Percentuali virtuose in rapporto al Pil: i fanalini di coda sono la Sardegna, la Campania e la Sicilia

Sono i Comuni lombardi (insieme a quelli veneti) i più risparmiosi d’Italia. Non solo hanno la spesa più bassa in proporzione al Pil, ma investono anche meglio, puntando sull’offerta di beni e servizi e scommettendo su una macchina amministrativa snella e poco costosa.
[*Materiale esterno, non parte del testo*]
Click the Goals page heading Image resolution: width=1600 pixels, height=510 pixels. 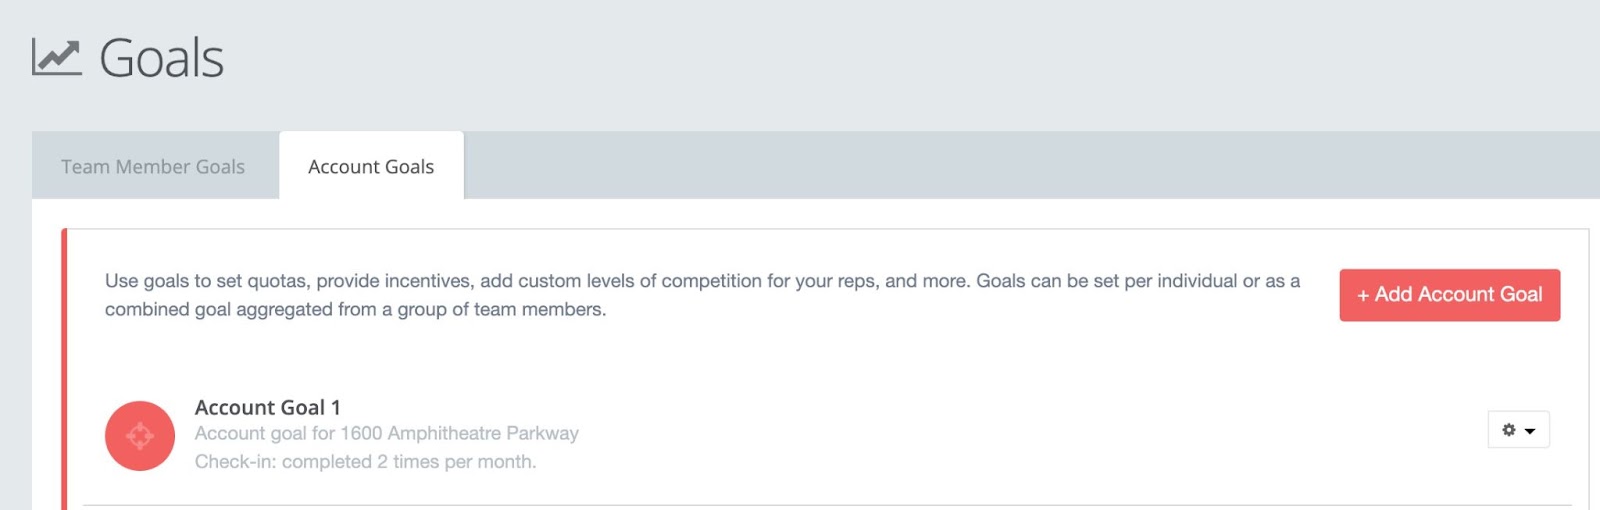[x=161, y=58]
È quanto emerge dalle nuove elaborazioni Istat sui bilanci delle amministrazioni comunali nel 2006. Sommando infatti le spese di tutti i sindaci della Lombardia si raggiunge soltanto il 2,84% del prodotto interno lordo regionale, appena sopra i livelli del Veneto (2,73%), ma nettamente al di sotto di quelli delle altre regioni italiane. Ben quattro quelle dove si spende il doppio: la Sicilia (il 5,71%), la Campania (5,44%), la Sardegna (5,35%) e la Valle d'Aosta (5,34%). Sopra quota 4% tutte le regioni meridionali (con l’eccezione dell’Abruzzo al 3,84%): la Puglia (4,34%), la Basilicata (4,57%), la Calabria (4,84%) e il Molise (4,85%). E su livelli elevati si attestano anche Trentino (5,06%) e Liguria (4,72%).
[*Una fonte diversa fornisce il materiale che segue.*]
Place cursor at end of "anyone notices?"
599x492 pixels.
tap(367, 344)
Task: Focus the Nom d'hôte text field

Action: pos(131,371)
Ma i sindaci lombardi dimostrano di essere avveduti anche a prescindere dal Pil, con una spesa per residente tra le più basse in Italia. Con 775 euro pro capite infatti la nostra regione si situa ben al di sotto del Lazio (906 euro), con livelli che raggiungono esattamente la metà della Valle d'Aosta (1.466 euro) e restano comunque inferiori a Trentino (1.254), Alto Adige (1.198), Liguria (1.004), Friuli-Venezia Giulia (971), Sardegna (880), Toscana (844), Emilia-Romagna (829), Sicilia (804), Piemonte (797) e Umbria (796). Nel nord Italia anche in questo caso spende meno di noi solo il Veneto (679), mentre al Sud i Comuni molisani hanno la stessa nostra spesa. Anche se le città lombarde sono difficilmente paragonabili con le piccole realtà molisane, in quanto la spesa pro capite aumenta con il crescere del numero dei residenti: si va dai 620 euro a testa tra 5mila e 10mila abitanti, ai 648 euro fino ai 20mila, 698 euro fino ai 60mila e 1031 euro dai 60mila in su.
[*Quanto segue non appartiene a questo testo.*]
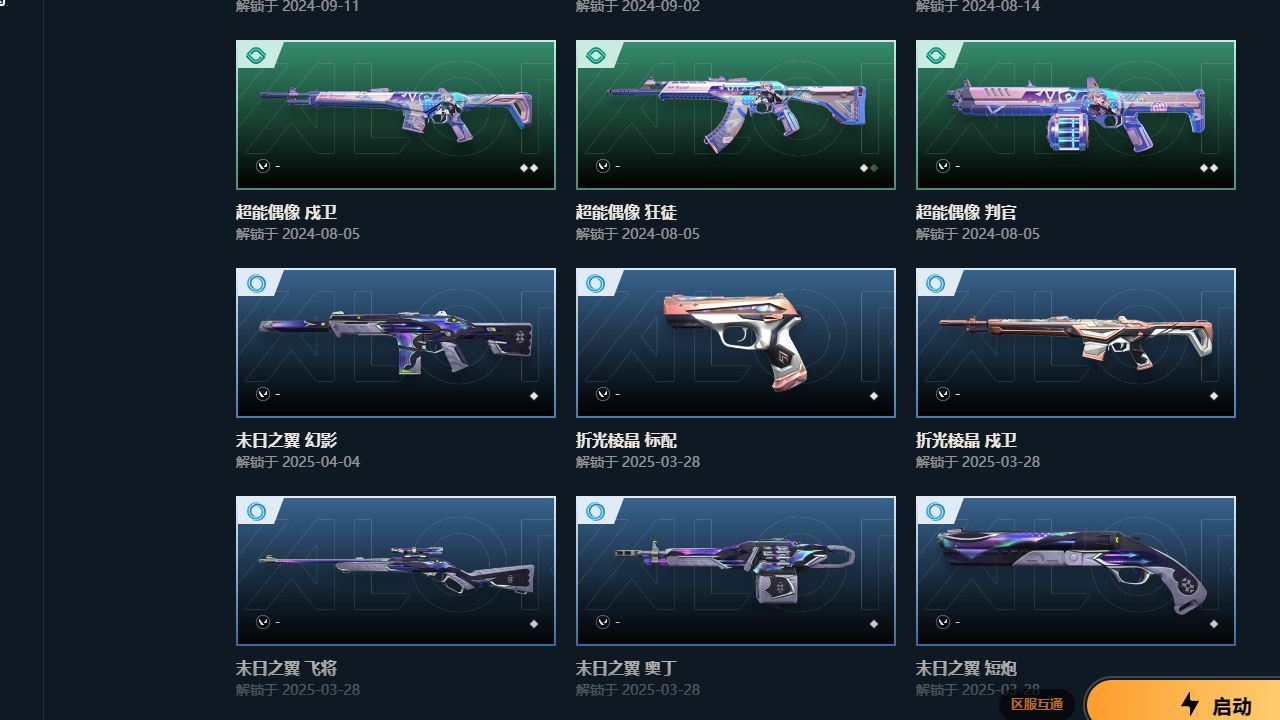Click upgrade level diamonds on 超能偶像 戍卫 card
The image size is (1280, 720).
529,168
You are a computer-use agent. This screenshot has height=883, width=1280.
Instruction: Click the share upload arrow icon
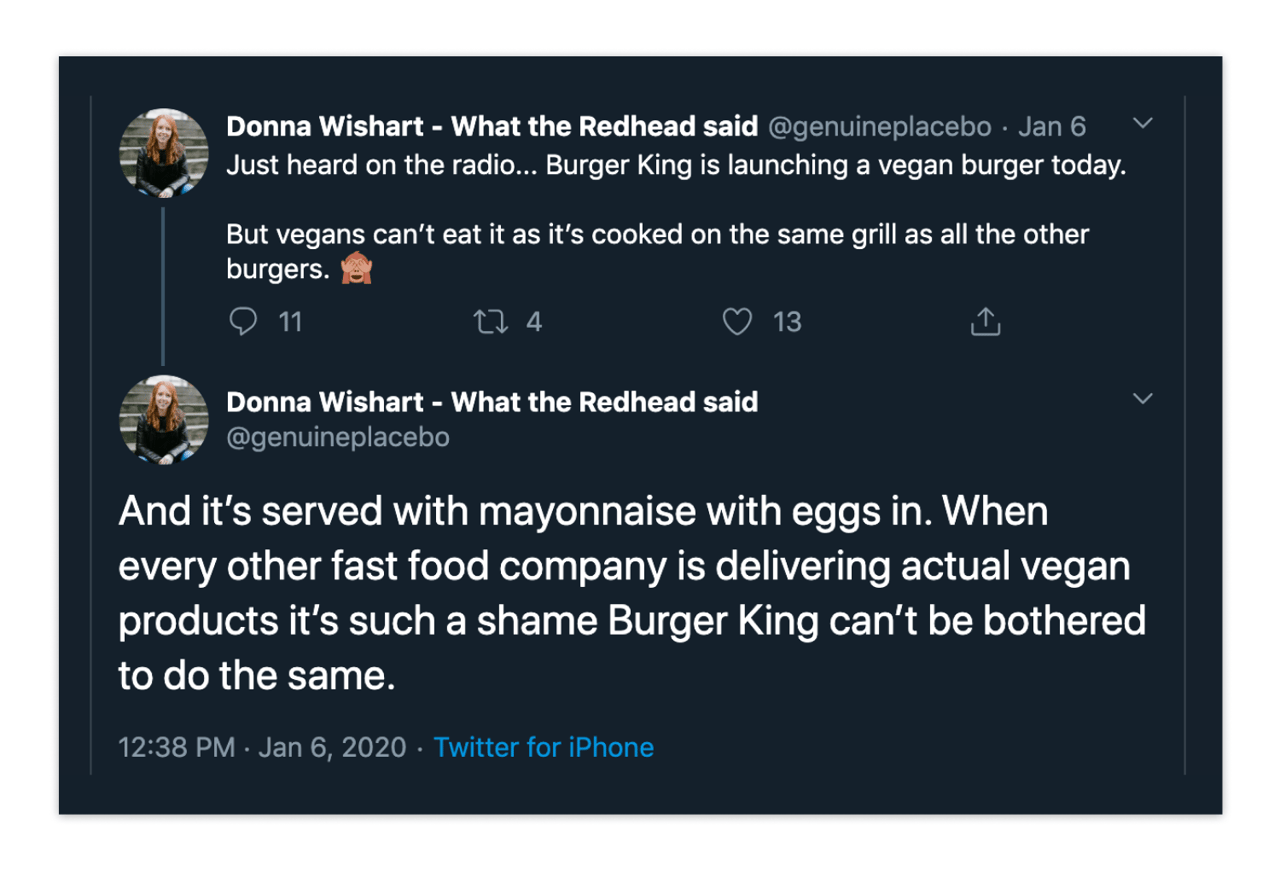[985, 321]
Dalla ricerca Istat non si scopre però solo quanto spendono i Comuni, ma anche quanto sono efficienti. Le uscite sono suddivise infatti in spese destinate al personale, esborsi per l’acquisto di beni e servizi e in altre diverse voci. La ripartizione vede, rispettivamente, le uscite lombarde quantificabili in 238, 374 e 164 euro per residente. E anche qui i sindaci lombardi dimostrano di essere amministratori virtuosi, collocandosi al penultimo posto negli investimenti per il personale (30,68%) e al quarto in quelli per beni e servizi (48,21%). Scommettendo quindi su strutture amministrative snelle senza un organico troppo folto, per privilegiare l’offerta di migliori prestazioni ai cittadini. Ben diverse le proporzioni nei Comuni siciliani, dove il 41,51% va al personale e il 39,8% a beni e servizi, ma anche in regioni settentrionali quali Liguria (rispettivamente 34,92 e 40%), Alto Adige (30,88 e 31,42%), Emilia-Romagna (35,37 e 43,71%) e lo stesso Veneto, che in questo caso si dimostra meno lungimirante della Lombardia attestandosi a quota 31,98 e 43,95%.